De cette vision, la jeunesse apparaît comme brisée, pensant avant tout à organiser sa survie au lieu de consumer son présent dans l’innocence et la folie qu’on peut lui connaître. En tout cas, chez cette jeunesse on ne ressent jamais d’ambitions particulières ou de rêves quelconques, ces individus sont trop ancrés dans une réalité noire où l’avenir ne représente rien. D’ailleurs, cette mentalité devient un cercle vicieux qui se propage à travers tous les jeunes esprits, réduisant la naïveté à l’humble statut de souvenir, il ne semble pas y avoir de sortie optimiste pour ces personnes.

La mélancolique musique du désenchantement vient accompagner les travailleurs fatigués après leur difficile journée vers le piège intéressant d’une jeunesse qui en échange d’un peu d’argent se propose de pomper leur sang, d’aspirer les débris d’espoir des oubliés de la Nation. Fidèle à lui-même Nagisa Oshima n’épargne toujours pas cette société japonaise dont il filme l’envers du décor, ces quartiers pauvres peuplés par des travailleurs, mendiants et autres anciens soldats rêveurs où l’on peut aussi croiser une jeunesse défaite de ses espoirs qui se morfond dans les arnaques diverses, se contenant comme tout les autres d’essayer de survivre dans ces endroits marginalisés d’un pays pourtant sur le chemin de l’explosion économique.

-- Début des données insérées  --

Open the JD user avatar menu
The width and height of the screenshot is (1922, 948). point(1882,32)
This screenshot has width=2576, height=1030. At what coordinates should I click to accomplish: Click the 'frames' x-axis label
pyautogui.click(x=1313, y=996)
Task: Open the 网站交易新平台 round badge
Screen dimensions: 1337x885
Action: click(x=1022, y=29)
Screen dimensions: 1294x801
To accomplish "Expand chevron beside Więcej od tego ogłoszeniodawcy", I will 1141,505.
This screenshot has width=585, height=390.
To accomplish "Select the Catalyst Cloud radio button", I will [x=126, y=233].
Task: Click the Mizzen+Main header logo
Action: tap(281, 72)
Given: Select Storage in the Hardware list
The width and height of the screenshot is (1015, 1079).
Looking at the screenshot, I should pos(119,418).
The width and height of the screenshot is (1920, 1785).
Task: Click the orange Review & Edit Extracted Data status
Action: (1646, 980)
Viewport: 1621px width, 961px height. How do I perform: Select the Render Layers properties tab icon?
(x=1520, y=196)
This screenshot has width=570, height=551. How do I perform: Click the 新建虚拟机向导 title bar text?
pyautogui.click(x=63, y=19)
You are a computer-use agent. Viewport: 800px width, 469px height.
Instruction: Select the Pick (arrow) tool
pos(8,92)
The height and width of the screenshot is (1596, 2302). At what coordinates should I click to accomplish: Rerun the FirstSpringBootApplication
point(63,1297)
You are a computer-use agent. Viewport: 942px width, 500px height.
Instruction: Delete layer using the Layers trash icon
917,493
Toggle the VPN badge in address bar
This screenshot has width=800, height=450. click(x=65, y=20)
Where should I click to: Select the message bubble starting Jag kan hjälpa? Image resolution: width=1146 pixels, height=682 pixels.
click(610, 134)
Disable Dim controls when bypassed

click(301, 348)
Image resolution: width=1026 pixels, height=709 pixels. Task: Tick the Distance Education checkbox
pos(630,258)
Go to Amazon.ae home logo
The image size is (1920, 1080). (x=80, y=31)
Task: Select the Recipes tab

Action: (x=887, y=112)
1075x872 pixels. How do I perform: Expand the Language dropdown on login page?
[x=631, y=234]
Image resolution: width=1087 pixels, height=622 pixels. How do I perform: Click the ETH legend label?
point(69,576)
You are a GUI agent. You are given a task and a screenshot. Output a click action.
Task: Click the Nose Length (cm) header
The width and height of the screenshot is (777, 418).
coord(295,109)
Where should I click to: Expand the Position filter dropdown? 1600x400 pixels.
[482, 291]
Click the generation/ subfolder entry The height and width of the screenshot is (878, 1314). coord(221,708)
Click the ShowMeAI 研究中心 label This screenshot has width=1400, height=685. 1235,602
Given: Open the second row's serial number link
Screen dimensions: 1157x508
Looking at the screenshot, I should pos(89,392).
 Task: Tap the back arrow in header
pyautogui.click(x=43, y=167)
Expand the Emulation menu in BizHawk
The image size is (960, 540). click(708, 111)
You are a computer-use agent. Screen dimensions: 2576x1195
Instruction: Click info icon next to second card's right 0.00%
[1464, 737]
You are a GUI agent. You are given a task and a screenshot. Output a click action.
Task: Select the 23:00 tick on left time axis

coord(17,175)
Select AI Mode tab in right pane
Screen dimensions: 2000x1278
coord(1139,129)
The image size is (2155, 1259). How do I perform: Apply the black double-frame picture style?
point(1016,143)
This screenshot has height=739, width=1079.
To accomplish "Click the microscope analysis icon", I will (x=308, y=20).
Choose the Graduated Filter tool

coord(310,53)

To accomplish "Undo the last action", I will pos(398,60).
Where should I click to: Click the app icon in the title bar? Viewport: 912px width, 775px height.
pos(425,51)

La jeune désenchantée n’est pas la seule à pouvoir s’exprimer durant le film, on retrouve aussi la génération d’avant, ces individus qui ont vécu l’avant-guerre et le désastre de la défaite et qui aujourd’hui n’ont toujours pas pu se faire une place dans cette société reconstruire, réduits à l’état de pauvre renégat errant dans la misère d’un bas-fond oublié de tous. Pour une forte majorité, il n’y a qu’un travail difficile assurant un peu d’argent pour vivre ou pour aller boire et se soûler un bon coup. Pour d’autres, il y a le refus d’une exploitation et l’envie de trouver un bon filon histoire d’être son propre patron et de se faire beaucoup d’argent, le commerce du sang ou des papiers d’identités marche très bien, dans le premier cas il suffit juste de trouver le médecin ensuite il ne reste plus qu’à séduire les travailleurs rentrant chez eux. Après avoir dépensé leur force physique au travail, ils échangent leur sang contre de l’argent, manière de se vider définitivement au profit de la seule importance, la survie. Du côté des arnaqueurs libres, il n’y a pas non plus la crème de la crème, les hommes demeurent des misérables.

On y croise par exemple un mendiant docteur, un ancien soldat complètement endoctriné ou un revendeur d’ordures. Et c’est le patriote qui va réussir à diriger les opérations à coup de discours sur la grandeur du pays, il semble oublier volontairement la défaite pour mieux faire rêver les autres qui pourtant pataugent dans l’immonde ombre d’une soit-disante grandeur. Comme quoi les mentalités peinent à évoluer, l’image d’une Patrie forte et puissante trouve toujours un certain public, l’endoctrinement est sans fin tant qu’il offre aux gens de quoi rêver. L’ancien soldat sait manipuler, volontairement ou non, l’actualité internationale et en jouer habilement, exploitant finalement la Guerre Froide et la peur d’une attaque des Soviétiques au pays du Soleil Couchant.

La mégapole est la toile de fond du pessisime réaliste de Nagisa Oshima, et la nuit tombée, c’est celle des nombreux logos qui l'illuminent et s’imposent sur les individus, créant un effet visuel presque fantasmagorique tant ce fond urbain parait difforme et est tacheté de mille lumières aux couleurs variées. Inévitablement, Oshima fait ressortir ses personnages d’un environnement spécifique, l’homme est une constante de ses cadres, son intérêt principal.

Histoire cruelle d’une société sans repères, Nagisa Oshima fait de ce Japon l’incarnation de la terre du désenchantement, un endroit morbide où les individus survivent en silence. La musique du film, une mélancolique balade, n’est pas sans rappeler ses atmosphères sinistres où l’illusion part en poussière, laissant les personnages livrés à eux-mêmes, face au néant d’une situation dramatique prête à exploser. Le Soleil continue son cycle avec indifférence, niant la violente part d’ombre qu’il inflige à certains individus dans son magnifique rayonnement universel.